Stored data entries:
■ ■ ■ ■
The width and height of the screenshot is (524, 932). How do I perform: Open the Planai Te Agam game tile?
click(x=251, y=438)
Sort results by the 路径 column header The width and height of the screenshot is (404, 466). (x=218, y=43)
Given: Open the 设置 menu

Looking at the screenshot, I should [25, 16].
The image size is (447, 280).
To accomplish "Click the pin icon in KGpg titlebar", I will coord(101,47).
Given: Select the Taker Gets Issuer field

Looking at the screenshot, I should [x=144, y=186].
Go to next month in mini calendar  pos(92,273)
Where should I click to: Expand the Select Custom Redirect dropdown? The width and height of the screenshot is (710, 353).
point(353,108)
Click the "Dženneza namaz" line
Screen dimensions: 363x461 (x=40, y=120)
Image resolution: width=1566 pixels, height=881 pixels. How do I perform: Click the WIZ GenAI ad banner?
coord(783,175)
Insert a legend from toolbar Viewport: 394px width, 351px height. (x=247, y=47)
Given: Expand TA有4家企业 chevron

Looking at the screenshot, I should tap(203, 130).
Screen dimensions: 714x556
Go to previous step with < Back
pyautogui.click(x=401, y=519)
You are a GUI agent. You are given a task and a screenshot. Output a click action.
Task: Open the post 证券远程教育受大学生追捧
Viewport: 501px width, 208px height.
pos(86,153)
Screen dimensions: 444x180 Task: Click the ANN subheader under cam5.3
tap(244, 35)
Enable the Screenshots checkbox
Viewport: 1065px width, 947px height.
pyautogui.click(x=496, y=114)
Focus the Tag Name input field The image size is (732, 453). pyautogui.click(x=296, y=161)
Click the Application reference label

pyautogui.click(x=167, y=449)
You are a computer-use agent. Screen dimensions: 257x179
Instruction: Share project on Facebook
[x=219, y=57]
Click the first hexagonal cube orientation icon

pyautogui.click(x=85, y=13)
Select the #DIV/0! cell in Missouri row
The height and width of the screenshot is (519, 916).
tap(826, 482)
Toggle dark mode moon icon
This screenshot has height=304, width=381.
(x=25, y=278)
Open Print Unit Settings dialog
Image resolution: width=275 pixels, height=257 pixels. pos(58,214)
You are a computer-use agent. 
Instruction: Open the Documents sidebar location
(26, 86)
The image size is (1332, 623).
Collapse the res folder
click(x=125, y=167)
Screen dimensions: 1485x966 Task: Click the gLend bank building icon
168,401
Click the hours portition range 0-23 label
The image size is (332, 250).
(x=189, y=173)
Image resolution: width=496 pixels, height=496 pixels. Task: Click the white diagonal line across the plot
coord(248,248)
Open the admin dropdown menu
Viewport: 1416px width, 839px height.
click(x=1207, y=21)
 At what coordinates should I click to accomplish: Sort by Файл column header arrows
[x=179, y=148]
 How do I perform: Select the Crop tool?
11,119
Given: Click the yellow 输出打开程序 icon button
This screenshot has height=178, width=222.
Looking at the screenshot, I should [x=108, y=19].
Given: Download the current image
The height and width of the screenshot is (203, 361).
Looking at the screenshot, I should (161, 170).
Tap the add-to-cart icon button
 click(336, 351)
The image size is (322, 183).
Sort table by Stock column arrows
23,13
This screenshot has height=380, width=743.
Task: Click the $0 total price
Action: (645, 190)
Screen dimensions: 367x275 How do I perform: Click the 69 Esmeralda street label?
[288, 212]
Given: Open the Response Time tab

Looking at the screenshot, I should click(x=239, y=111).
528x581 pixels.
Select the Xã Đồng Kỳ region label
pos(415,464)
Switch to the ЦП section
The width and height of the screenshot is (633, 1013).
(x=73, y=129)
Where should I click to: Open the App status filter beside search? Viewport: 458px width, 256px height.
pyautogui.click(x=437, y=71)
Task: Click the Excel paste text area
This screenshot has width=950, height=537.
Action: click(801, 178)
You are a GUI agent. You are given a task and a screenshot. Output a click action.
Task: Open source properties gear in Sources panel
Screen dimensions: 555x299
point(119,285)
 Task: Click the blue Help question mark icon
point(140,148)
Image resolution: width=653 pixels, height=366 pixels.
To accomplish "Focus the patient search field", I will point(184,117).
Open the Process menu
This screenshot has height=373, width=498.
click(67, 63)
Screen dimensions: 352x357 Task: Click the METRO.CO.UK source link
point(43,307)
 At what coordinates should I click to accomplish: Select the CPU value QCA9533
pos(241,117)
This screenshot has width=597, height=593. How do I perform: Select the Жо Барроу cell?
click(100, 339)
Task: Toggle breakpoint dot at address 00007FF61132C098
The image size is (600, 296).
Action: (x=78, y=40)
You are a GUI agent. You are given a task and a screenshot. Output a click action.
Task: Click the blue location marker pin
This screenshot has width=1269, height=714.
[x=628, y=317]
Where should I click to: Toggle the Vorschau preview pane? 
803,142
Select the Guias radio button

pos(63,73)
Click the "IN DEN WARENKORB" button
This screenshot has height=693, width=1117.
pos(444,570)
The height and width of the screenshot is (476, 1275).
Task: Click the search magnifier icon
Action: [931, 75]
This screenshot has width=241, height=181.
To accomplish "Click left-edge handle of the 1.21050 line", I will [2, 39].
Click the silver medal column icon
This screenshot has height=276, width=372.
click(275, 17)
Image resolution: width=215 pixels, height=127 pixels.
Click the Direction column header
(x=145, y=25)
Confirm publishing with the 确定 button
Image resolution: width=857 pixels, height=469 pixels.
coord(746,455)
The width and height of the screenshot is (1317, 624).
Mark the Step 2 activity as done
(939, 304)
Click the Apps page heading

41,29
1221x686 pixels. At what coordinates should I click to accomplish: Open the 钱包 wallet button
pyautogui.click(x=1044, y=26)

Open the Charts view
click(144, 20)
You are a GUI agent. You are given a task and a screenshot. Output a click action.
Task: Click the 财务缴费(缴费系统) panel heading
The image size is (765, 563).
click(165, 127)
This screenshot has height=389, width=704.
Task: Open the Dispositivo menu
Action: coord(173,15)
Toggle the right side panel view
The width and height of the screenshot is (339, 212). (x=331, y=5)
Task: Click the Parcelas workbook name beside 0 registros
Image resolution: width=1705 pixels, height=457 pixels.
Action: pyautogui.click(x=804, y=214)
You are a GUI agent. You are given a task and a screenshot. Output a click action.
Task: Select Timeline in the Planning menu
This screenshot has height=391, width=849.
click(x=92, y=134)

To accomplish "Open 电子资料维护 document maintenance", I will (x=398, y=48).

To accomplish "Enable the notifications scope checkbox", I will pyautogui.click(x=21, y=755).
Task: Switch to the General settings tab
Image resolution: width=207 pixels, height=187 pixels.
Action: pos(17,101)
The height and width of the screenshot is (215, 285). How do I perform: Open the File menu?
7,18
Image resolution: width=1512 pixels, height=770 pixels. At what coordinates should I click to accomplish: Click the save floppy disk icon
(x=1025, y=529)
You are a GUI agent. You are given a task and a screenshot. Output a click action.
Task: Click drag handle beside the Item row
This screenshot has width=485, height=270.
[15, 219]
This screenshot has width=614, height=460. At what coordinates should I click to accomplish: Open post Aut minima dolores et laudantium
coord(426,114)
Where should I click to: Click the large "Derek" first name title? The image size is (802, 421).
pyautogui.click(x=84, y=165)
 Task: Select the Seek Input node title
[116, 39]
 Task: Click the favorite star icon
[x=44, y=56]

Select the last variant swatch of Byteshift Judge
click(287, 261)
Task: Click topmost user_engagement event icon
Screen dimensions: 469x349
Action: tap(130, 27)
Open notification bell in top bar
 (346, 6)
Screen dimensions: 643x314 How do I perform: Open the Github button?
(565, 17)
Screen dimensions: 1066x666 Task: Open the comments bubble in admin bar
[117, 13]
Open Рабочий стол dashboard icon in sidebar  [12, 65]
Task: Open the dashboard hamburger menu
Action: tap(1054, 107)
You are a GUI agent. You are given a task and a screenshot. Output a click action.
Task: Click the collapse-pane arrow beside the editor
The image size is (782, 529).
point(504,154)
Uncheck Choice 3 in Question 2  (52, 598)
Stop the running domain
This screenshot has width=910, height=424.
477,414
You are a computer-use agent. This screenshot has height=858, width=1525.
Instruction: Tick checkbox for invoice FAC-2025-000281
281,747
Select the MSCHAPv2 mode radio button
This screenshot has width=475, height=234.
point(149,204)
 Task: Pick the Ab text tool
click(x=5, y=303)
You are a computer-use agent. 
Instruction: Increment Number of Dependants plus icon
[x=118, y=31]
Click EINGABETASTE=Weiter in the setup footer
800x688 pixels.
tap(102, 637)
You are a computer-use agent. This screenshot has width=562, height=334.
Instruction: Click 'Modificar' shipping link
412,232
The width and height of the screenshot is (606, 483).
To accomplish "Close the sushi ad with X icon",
■ ■ ■ ■
Show each line of the records above containing "computer".

• _Exercise result_
You are a computer-use agent. Screen dimensions: 257x179
You are a computer-use agent. 
You are a computer-use agent. This screenshot has height=858, width=1525.
You are a computer-use agent. 
You are a computer-use agent. This screenshot has width=562, height=334.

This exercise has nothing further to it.